Remembering Hiroshima at Charlton House |
by New Worker
correspondent
AROUND 300
peace activists gathered last Monday to mark 6th August as Hiroshima
Day in Tavistock Square Central London and lat in the evening in south-east London
another 60 gathered in the Peace Garden
at Charlton House to mark the event.
The event
commemorates the detonation of atomic bombs at Hiroshima
and a few days later at Nagasaki –
the only two atom bombs ever used in warfare that caused such death and
destruction that such weapons have never been used again.

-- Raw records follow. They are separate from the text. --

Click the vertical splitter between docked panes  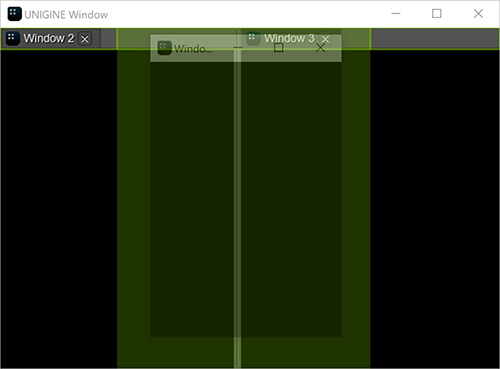click(237, 200)
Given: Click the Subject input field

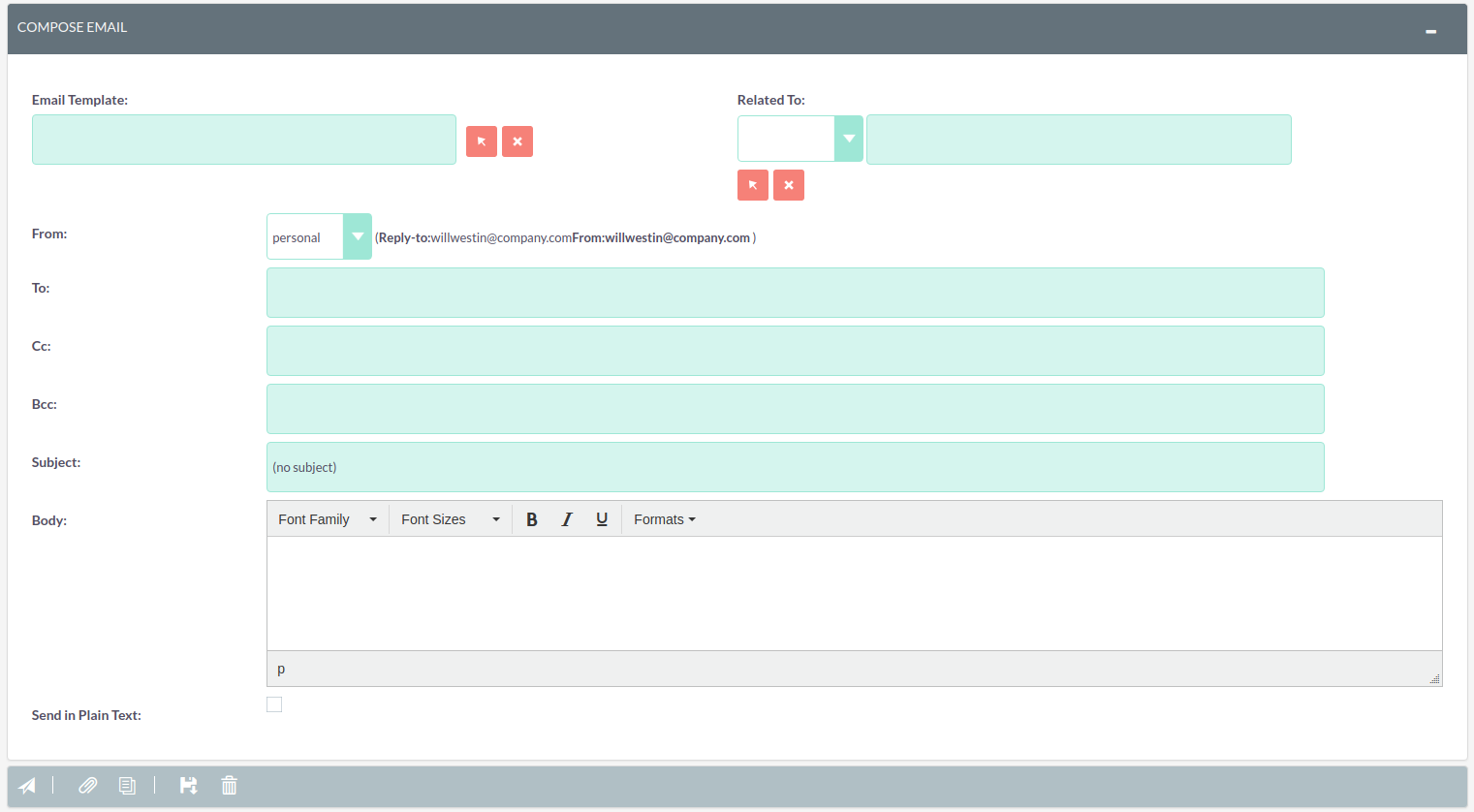Looking at the screenshot, I should point(795,466).
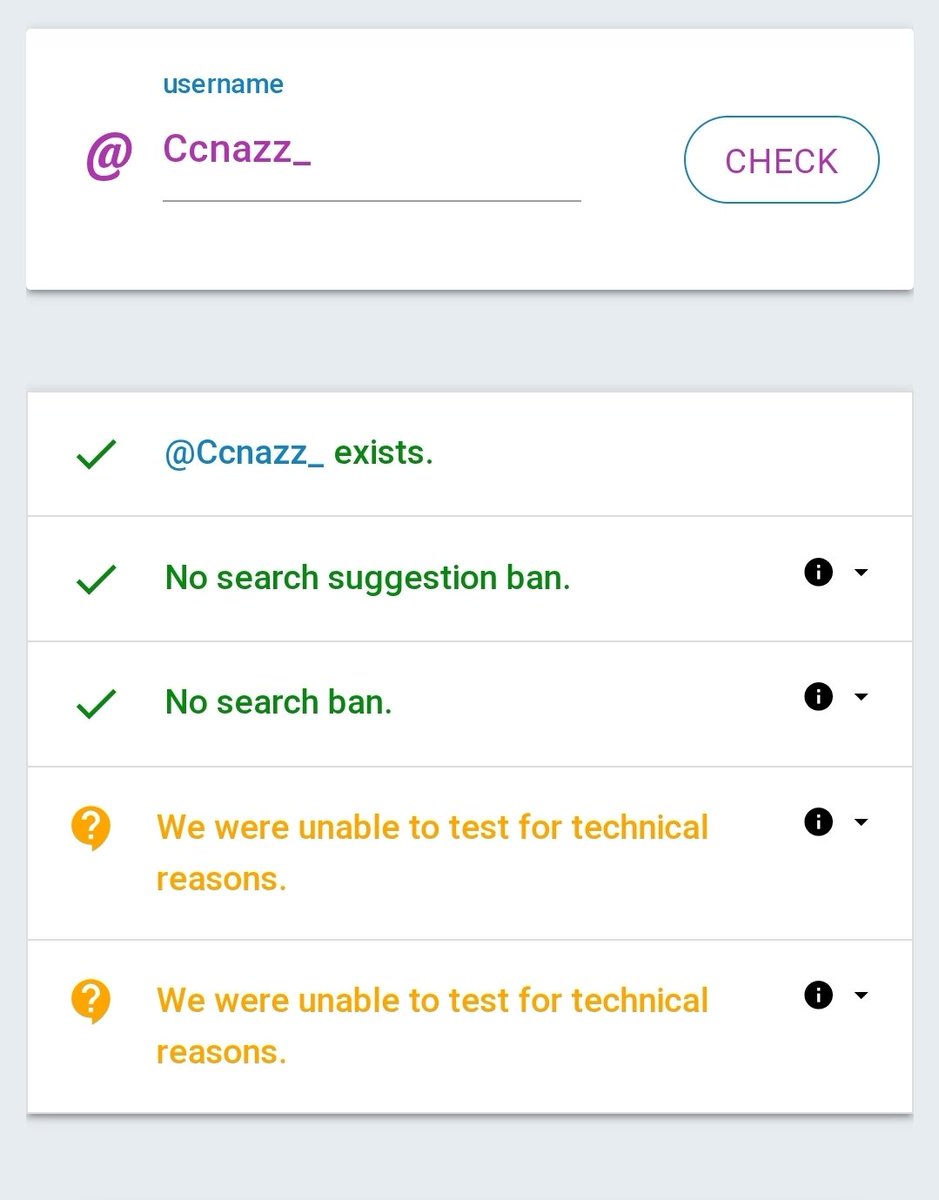Image resolution: width=939 pixels, height=1200 pixels.
Task: Open the @Ccnazz_ profile link
Action: click(244, 453)
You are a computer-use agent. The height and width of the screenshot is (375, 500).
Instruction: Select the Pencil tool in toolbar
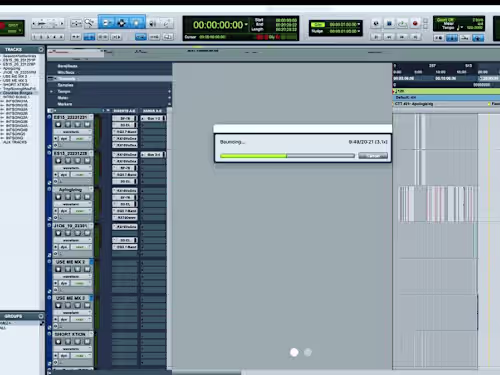click(x=167, y=23)
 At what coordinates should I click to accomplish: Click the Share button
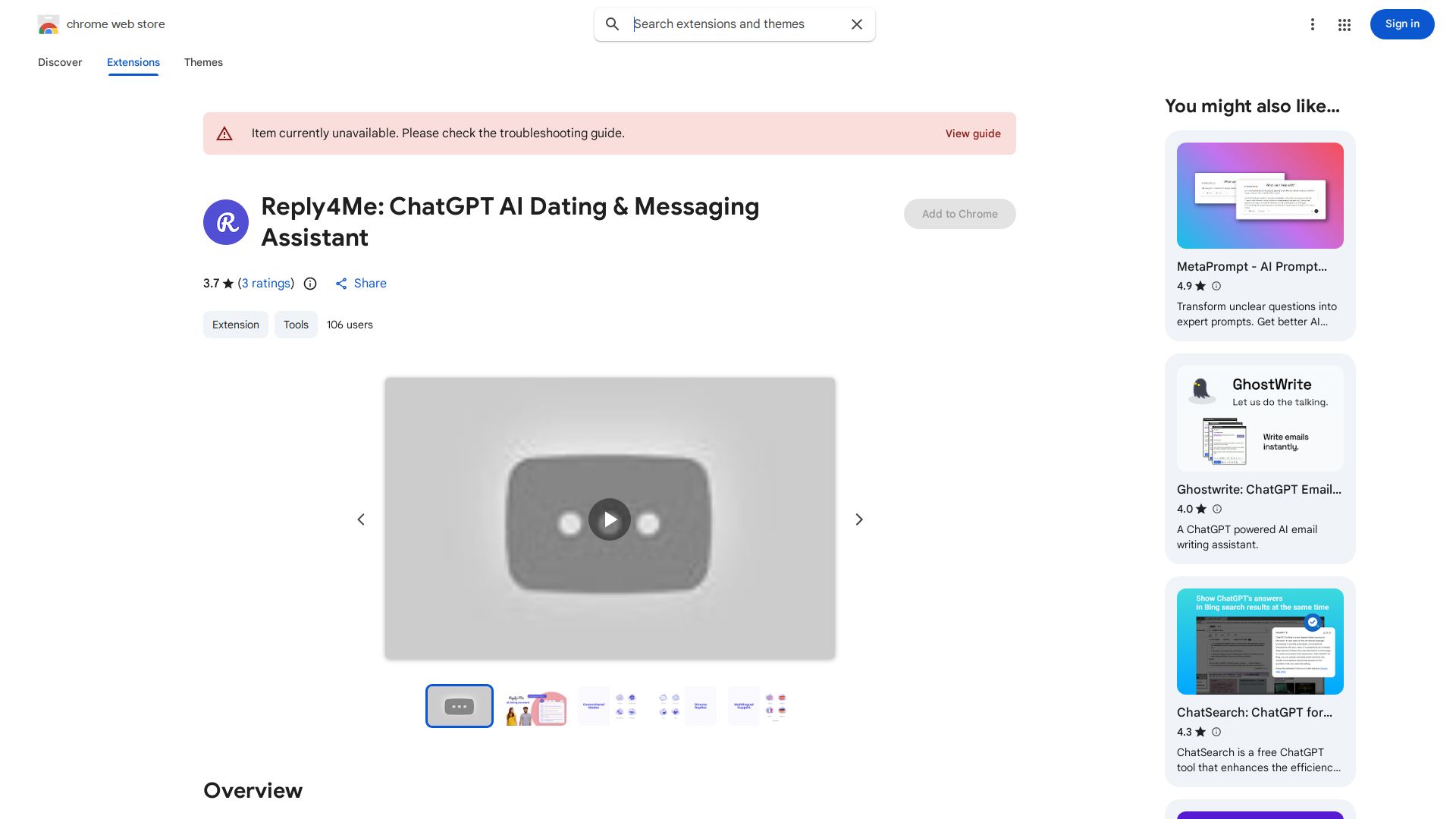361,284
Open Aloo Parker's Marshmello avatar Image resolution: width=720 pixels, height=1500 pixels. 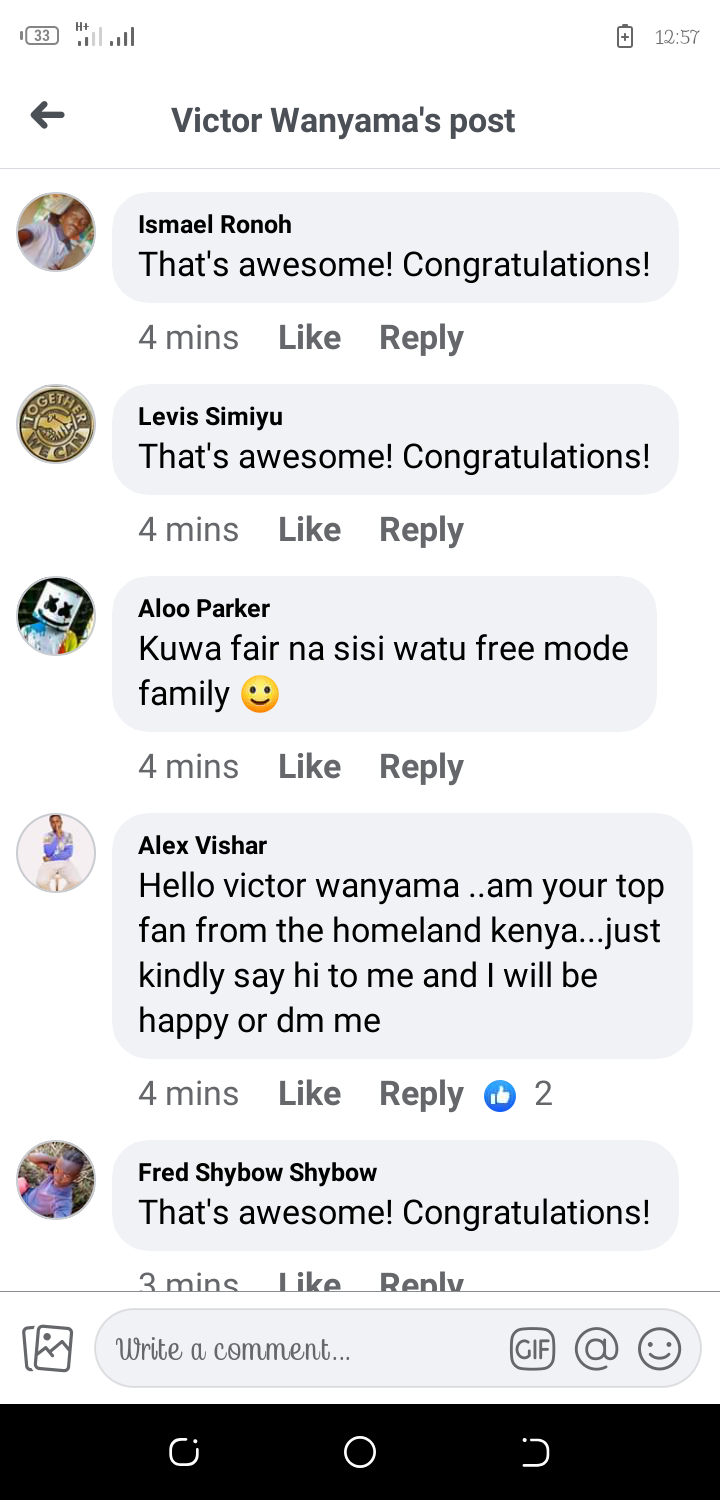pos(56,616)
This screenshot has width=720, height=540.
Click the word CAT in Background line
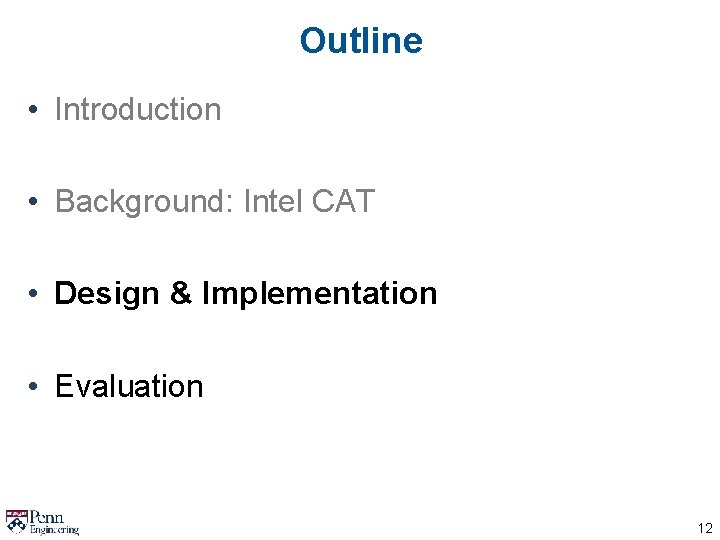pyautogui.click(x=343, y=201)
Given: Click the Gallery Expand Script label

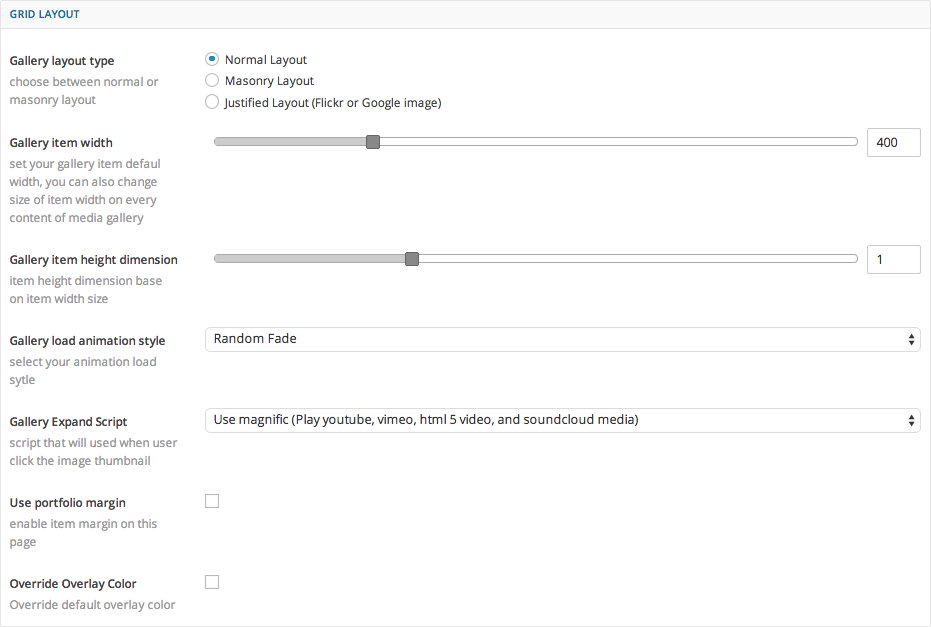Looking at the screenshot, I should (68, 422).
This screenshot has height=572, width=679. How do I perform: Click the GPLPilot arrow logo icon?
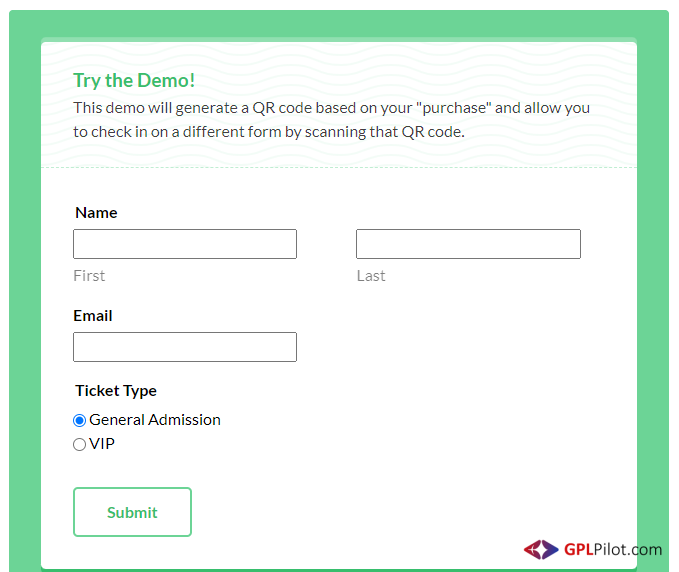click(x=541, y=549)
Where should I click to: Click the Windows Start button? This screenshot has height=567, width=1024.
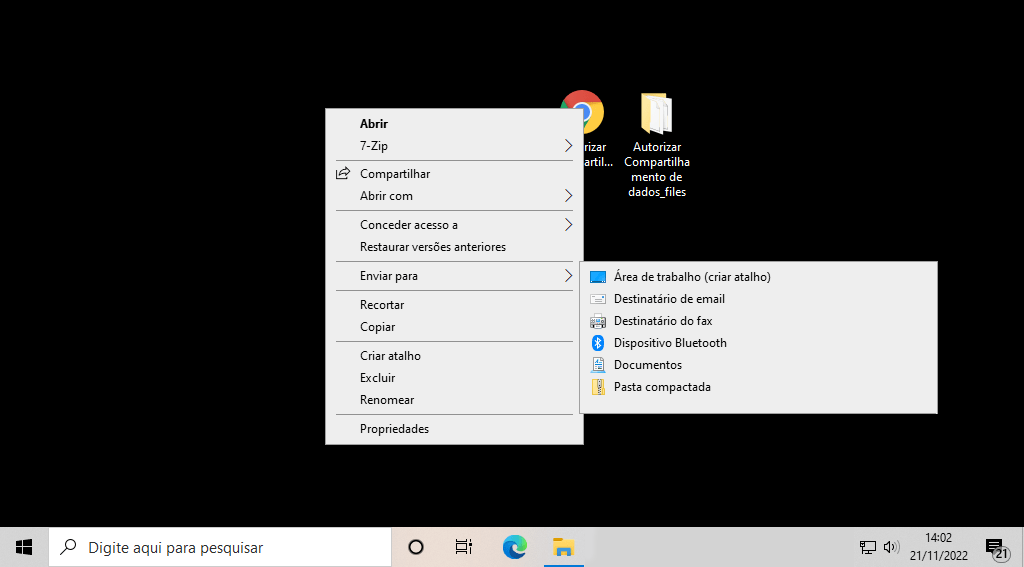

And the horrors of those two bombs sparked the
creation of a worldwide peace movement calling for an end to all nuclear weapons
– and other weapons of mass destruction.
In Tavistock
Square campaigners gathered around the Japanese
cherry tree to hear veteran peace campaigner Tony Benn, CND general secretary
Kate Hudson and Green MP Jean Lambert speak before observing a minute’s
silence.
At Charlton House, in the grounds, campaigners
gathered to share food they had brought and then proceeded to the peace garden
to hear poetry and songs before also observing a minute’s silence.
Then as rain threatened, they went inside the
House for more music and reminiscences among the campaigners, who included
veterans of the first Ban-the-Bomb marches and Greenham Common.